__WRITTEN TASK__.
Echo the items exactly as they appear, beginning at the line containing "Click the Insert image icon" and continuing through the last line of the items, both ends included.
:: SOURCE MATERIAL
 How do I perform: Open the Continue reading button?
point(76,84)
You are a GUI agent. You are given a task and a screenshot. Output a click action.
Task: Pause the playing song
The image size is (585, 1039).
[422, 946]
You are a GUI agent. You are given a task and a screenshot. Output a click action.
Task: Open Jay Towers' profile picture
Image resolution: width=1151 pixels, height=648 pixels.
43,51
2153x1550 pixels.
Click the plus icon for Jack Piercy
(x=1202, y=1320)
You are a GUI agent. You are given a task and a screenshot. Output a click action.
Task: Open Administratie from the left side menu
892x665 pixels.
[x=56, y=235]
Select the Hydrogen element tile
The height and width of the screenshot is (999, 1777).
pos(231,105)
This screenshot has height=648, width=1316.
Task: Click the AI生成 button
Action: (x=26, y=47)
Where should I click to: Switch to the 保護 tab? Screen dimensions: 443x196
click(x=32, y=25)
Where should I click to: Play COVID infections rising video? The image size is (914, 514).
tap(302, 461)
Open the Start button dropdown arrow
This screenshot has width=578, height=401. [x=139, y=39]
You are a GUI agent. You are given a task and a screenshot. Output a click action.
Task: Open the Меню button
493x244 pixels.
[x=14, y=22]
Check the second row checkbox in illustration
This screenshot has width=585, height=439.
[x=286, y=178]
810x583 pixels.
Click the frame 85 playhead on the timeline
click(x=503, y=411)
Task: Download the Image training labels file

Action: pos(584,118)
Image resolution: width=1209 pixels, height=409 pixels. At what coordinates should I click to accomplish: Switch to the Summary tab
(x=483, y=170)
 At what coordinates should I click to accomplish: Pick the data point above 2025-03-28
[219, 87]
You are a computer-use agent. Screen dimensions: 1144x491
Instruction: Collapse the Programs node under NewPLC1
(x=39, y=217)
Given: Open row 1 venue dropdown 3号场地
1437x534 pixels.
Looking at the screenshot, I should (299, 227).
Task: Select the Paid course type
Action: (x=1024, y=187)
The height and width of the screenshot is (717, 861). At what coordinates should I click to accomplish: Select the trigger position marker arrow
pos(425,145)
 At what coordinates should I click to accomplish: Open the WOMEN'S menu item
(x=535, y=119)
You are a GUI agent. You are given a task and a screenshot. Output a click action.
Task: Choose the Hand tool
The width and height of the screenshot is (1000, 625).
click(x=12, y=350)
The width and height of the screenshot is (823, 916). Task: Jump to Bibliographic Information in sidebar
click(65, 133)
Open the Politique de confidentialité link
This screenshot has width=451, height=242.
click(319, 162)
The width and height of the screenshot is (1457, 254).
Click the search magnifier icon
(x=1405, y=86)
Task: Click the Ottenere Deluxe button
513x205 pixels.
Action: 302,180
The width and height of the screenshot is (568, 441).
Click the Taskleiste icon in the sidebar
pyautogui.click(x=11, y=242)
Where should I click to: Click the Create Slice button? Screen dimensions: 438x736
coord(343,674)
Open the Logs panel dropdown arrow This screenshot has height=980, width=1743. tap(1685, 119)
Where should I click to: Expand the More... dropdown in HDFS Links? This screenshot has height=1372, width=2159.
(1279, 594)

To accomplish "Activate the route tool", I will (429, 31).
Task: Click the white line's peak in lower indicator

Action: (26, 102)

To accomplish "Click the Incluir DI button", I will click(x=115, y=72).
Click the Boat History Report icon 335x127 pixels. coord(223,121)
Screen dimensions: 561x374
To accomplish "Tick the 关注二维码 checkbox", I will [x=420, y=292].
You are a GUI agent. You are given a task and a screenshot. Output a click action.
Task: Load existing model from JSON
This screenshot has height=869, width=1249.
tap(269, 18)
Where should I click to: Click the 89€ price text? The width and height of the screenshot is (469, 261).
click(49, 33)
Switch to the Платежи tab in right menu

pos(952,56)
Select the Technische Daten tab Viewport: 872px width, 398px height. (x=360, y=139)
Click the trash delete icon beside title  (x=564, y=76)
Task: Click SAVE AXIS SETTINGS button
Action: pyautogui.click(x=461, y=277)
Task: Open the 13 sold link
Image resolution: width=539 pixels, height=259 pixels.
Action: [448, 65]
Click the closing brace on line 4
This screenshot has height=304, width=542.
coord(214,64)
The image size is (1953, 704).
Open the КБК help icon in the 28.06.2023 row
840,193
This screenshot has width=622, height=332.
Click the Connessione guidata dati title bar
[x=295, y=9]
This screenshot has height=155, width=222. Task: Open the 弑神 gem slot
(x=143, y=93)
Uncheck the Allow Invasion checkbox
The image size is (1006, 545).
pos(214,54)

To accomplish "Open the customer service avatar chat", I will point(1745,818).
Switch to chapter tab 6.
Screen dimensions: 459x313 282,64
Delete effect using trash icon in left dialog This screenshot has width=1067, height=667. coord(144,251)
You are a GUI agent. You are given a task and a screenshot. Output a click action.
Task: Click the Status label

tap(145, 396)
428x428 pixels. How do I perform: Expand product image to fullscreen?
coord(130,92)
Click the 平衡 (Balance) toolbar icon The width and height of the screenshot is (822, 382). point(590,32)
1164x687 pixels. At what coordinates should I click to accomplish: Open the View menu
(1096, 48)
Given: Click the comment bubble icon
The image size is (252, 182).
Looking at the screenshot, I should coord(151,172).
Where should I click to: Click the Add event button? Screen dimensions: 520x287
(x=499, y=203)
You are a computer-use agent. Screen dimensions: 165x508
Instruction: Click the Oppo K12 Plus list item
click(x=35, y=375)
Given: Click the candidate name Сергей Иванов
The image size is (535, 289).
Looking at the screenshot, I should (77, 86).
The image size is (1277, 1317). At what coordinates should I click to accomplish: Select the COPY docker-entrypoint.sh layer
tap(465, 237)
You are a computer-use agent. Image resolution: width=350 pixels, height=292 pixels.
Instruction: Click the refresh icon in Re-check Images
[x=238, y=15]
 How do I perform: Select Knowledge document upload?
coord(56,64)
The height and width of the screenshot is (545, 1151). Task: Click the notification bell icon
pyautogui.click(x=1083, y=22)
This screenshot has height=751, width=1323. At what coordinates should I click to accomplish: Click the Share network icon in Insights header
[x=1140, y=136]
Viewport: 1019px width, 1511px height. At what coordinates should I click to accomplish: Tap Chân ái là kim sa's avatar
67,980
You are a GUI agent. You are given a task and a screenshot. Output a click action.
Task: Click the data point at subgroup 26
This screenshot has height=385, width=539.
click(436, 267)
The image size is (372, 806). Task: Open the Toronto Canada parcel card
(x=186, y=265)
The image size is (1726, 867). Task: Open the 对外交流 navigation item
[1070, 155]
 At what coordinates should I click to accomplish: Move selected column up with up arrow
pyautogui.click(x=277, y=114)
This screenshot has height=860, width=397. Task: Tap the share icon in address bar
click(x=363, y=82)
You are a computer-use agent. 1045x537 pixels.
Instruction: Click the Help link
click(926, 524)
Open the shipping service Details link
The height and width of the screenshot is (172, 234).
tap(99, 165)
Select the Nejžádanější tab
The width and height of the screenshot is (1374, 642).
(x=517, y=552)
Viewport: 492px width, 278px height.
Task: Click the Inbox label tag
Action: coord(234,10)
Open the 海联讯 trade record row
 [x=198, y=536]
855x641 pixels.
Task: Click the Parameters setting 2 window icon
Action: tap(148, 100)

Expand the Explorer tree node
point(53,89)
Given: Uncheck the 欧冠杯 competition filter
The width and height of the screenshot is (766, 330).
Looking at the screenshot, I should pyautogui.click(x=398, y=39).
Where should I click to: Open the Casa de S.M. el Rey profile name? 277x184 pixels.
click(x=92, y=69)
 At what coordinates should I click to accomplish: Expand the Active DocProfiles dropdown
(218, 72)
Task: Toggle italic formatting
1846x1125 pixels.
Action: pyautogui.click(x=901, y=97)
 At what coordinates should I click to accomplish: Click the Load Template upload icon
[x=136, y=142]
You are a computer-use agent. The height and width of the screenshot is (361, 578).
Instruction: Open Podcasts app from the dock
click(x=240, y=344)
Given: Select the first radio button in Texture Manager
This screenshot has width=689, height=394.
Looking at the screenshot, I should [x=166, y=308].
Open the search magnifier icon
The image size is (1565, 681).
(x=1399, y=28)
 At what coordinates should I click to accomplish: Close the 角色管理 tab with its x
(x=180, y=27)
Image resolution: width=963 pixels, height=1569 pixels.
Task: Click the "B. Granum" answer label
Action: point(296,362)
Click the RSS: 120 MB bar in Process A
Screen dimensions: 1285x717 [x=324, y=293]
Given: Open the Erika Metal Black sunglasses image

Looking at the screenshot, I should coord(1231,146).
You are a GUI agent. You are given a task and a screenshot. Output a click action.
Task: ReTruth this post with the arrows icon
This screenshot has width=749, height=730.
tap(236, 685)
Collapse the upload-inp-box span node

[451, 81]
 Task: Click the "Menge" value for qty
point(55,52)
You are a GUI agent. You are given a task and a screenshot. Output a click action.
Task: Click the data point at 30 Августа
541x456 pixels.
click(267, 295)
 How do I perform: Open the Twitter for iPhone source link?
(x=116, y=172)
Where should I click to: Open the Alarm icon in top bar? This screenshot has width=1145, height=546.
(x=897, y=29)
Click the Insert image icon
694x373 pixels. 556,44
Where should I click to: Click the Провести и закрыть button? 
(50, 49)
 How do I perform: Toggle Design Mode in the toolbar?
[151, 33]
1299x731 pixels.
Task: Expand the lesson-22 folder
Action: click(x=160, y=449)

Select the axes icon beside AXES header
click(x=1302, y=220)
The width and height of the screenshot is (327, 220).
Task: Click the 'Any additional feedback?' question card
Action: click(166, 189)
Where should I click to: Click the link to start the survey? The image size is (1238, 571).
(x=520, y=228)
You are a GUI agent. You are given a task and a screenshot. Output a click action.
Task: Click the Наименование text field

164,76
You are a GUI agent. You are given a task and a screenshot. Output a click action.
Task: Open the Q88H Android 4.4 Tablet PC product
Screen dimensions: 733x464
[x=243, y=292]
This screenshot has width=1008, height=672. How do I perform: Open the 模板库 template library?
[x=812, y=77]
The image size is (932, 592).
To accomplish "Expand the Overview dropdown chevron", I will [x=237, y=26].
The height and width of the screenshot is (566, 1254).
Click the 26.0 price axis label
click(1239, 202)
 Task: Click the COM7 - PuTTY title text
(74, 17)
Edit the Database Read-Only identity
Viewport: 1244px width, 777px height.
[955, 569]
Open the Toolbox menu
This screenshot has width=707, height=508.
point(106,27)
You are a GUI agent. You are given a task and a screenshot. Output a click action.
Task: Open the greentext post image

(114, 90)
::::
__WRITTEN RESPONSE__.
Click the Insert image icon
694x373 pixels. 556,44
Where should I click to: Click the Провести и закрыть button? 
(50, 49)
 How do I perform: Toggle Design Mode in the toolbar?
[151, 33]
1299x731 pixels.
Task: Expand the lesson-22 folder
Action: click(x=160, y=449)

Select the axes icon beside AXES header
click(x=1302, y=220)
The width and height of the screenshot is (327, 220).
Task: Click the 'Any additional feedback?' question card
Action: click(166, 189)
Where should I click to: Click the link to start the survey? The image size is (1238, 571).
(x=520, y=228)
You are a GUI agent. You are given a task and a screenshot. Output a click action.
Task: Click the Наименование text field

164,76
You are a GUI agent. You are given a task and a screenshot. Output a click action.
Task: Open the Q88H Android 4.4 Tablet PC product
Screen dimensions: 733x464
[x=243, y=292]
This screenshot has width=1008, height=672. How do I perform: Open the 模板库 template library?
[x=812, y=77]
The image size is (932, 592).
To accomplish "Expand the Overview dropdown chevron", I will [x=237, y=26].
The height and width of the screenshot is (566, 1254).
Click the 26.0 price axis label
click(1239, 202)
 Task: Click the COM7 - PuTTY title text
(74, 17)
Edit the Database Read-Only identity
Viewport: 1244px width, 777px height.
[955, 569]
Open the Toolbox menu
This screenshot has width=707, height=508.
point(106,27)
You are a GUI agent. You are given a task and a screenshot. Output a click action.
Task: Open the greentext post image

(114, 90)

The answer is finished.